(Page text):
I have been trying to find the frequency distribution of nouns in a given sentence. If I do this:
text = "This ball is blue, small and extraordinary. Like no other ball."
token_text= nltk.word_tokenize(text)
tagged_sent = nltk.pos_tag(token_text)
nouns= []
for word,pos in tagged_sent:
if pos in ['NN',"NNP"]:
nouns.append(word)
freq_nouns=nltk.FreqDist(nouns)
print freq_nouns
It considers "ball" and "ball." as separate words. So I went ahead and tokenized the sentence before tokenizing the words:
text = "This ball is blue, small and extraordinary. Like no other ball."
sentences = nltk.sent_tokenize(text)

(Dataset):
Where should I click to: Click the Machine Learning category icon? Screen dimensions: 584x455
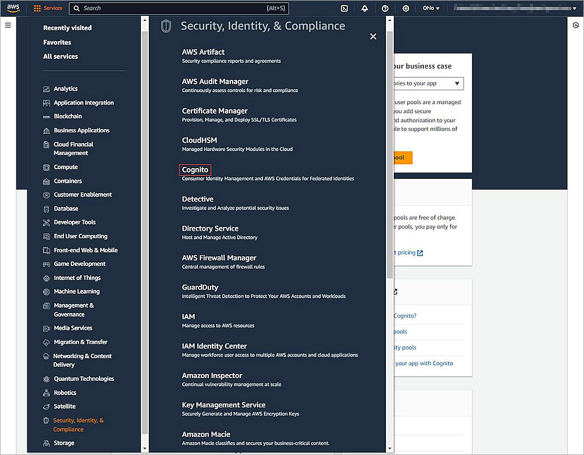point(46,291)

---

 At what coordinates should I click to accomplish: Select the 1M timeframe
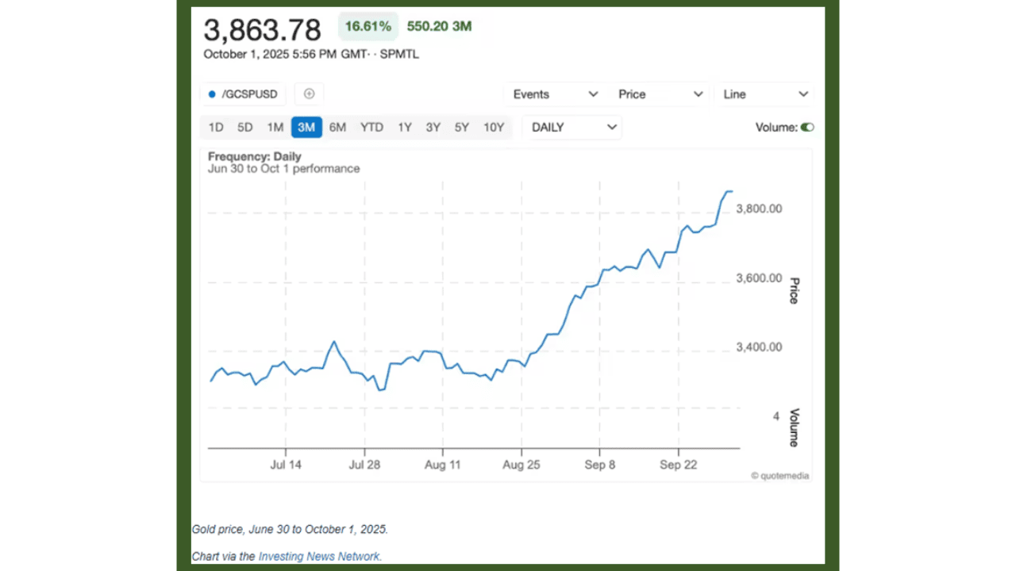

(Stated problem A):
Reproduce everything in the NLTK noun-frequency post from "freq_nouns=nltk.FreqDist(nouns)" down to "sentences = nltk.sent_tokenize(text)".
(Stated problem B):
Carry on writing the NLTK noun-frequency post from the point where it stops.

(Right answer A):
freq_nouns=nltk.FreqDist(nouns)
print freq_nouns
It considers "ball" and "ball." as separate words. So I went ahead and tokenized the sentence before tokenizing the words:
text = "This ball is blue, small and extraordinary. Like no other ball."
sentences = nltk.sent_tokenize(text)

(Right answer B):
words = [nltk.word_tokenize(sent)for sent in sentences]
tagged_sent = [nltk.pos_tag(sent)for sent in words]
nouns= []
for word,pos in tagged_sent:
if pos in ['NN',"NNP"]:
nouns.append(word)
freq_nouns=nltk.FreqDist(nouns)
print freq_nouns
It gives the following error:
Traceback (most recent call last):
File "C:\beautifulsoup4-4.3.2\Trial.py", line 19, in <module>
for word,pos in tagged_sent:
ValueError: too many values to unpack
What am I doing wrong? Please help.